** Dataset records follows **

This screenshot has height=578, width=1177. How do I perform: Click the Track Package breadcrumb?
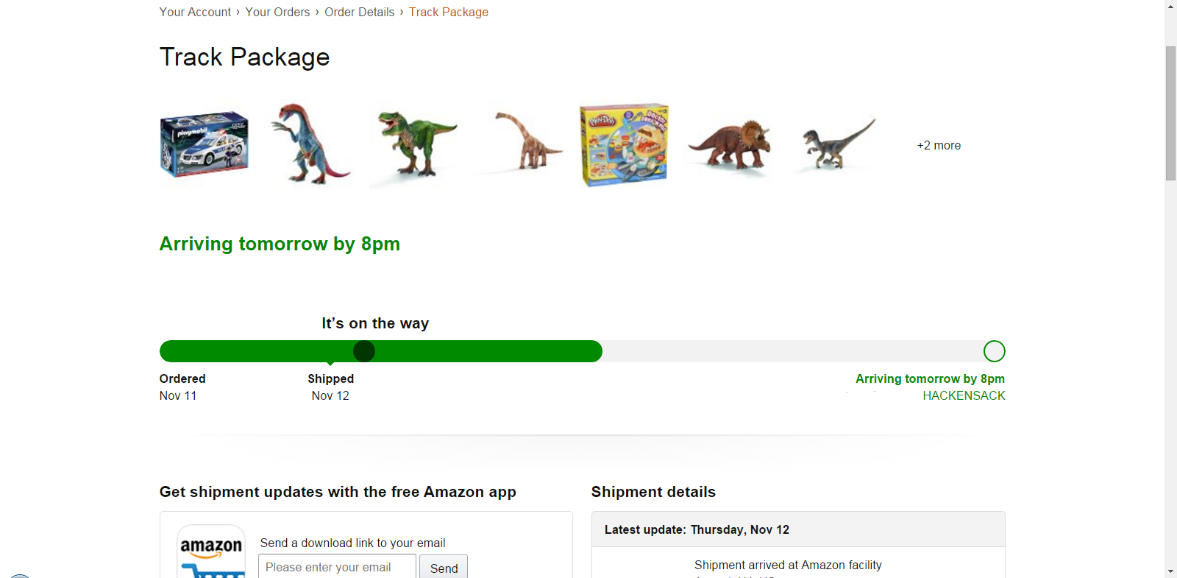tap(449, 12)
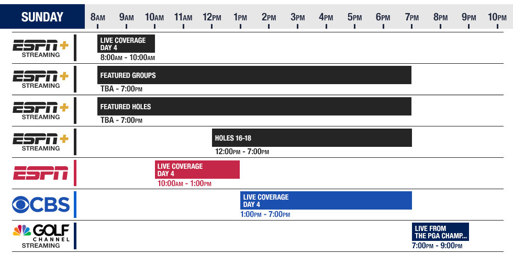
Task: Select the 10PM time marker
Action: tap(497, 17)
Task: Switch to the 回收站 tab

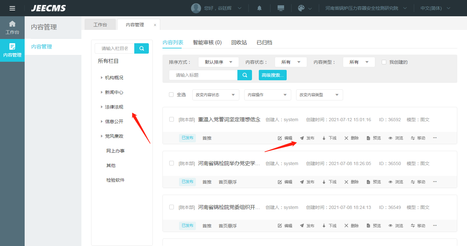Action: pyautogui.click(x=239, y=43)
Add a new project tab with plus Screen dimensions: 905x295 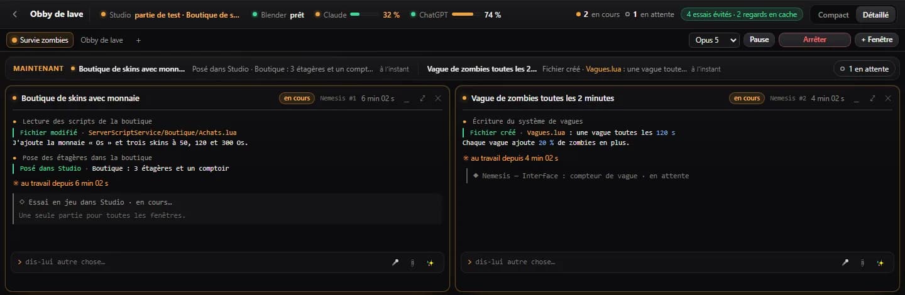pyautogui.click(x=138, y=40)
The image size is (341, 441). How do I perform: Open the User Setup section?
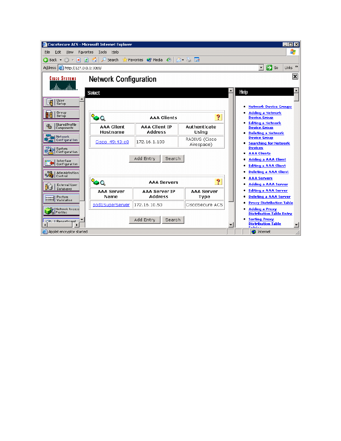pyautogui.click(x=61, y=101)
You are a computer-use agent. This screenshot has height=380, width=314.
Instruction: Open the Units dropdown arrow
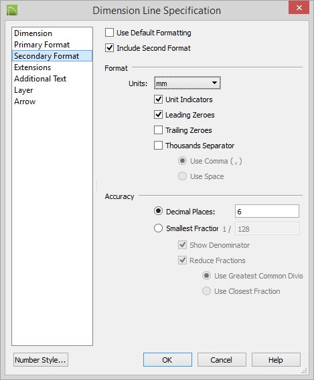click(x=214, y=83)
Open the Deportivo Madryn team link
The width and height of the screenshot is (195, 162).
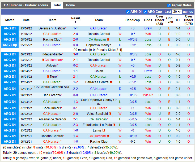point(99,45)
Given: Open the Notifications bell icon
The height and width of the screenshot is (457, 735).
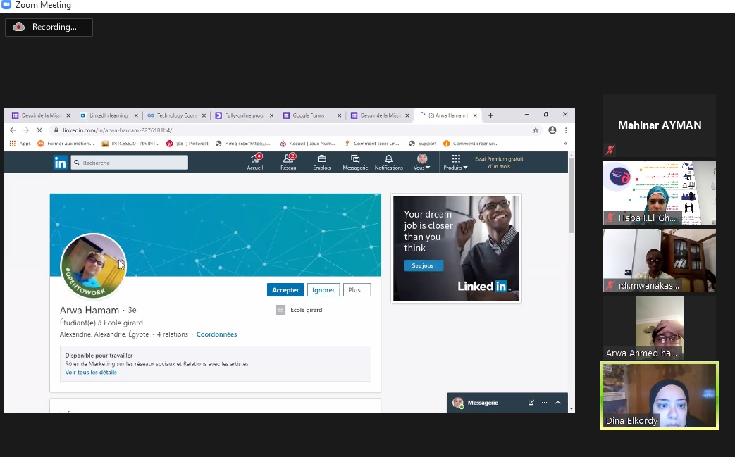Looking at the screenshot, I should (388, 159).
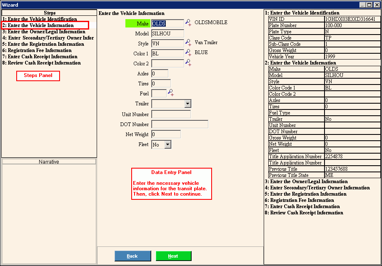This screenshot has width=382, height=266.
Task: Click the Fuel lookup magnifier icon
Action: (x=170, y=93)
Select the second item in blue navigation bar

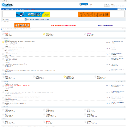pyautogui.click(x=8, y=9)
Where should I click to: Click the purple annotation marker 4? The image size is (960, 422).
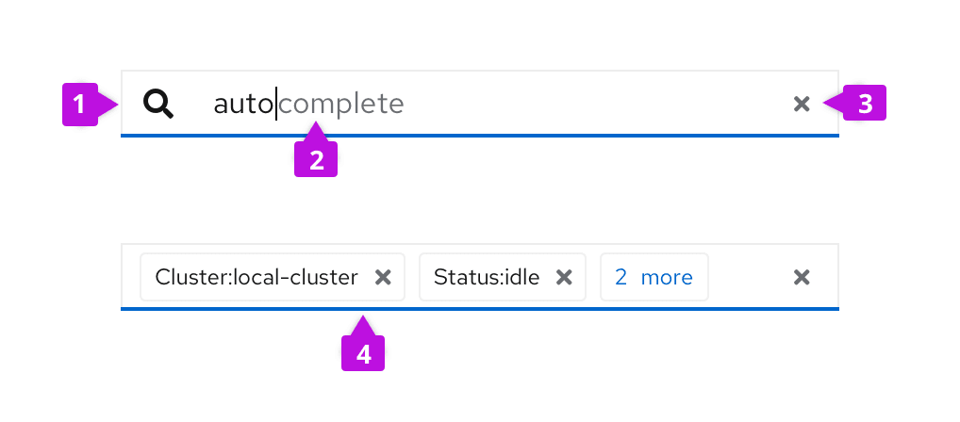pyautogui.click(x=362, y=353)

** End of Dataset records **

--- Prompt ---
What is needed is an exact copy of the lines from the one containing "Open the Deportivo Madryn team link" through the last line of the records, with every picture left out.

--- Exercise output ---
Open the Deportivo Madryn team link
The width and height of the screenshot is (195, 162).
point(99,45)
Given: Open the Notifications bell icon
The height and width of the screenshot is (457, 735).
Looking at the screenshot, I should (388, 159).
This screenshot has width=382, height=266.
Task: Click the Fuel lookup magnifier icon
Action: (x=170, y=93)
Select the second item in blue navigation bar

pyautogui.click(x=8, y=9)
Where should I click to: Click the purple annotation marker 4? The image size is (960, 422).
pyautogui.click(x=362, y=353)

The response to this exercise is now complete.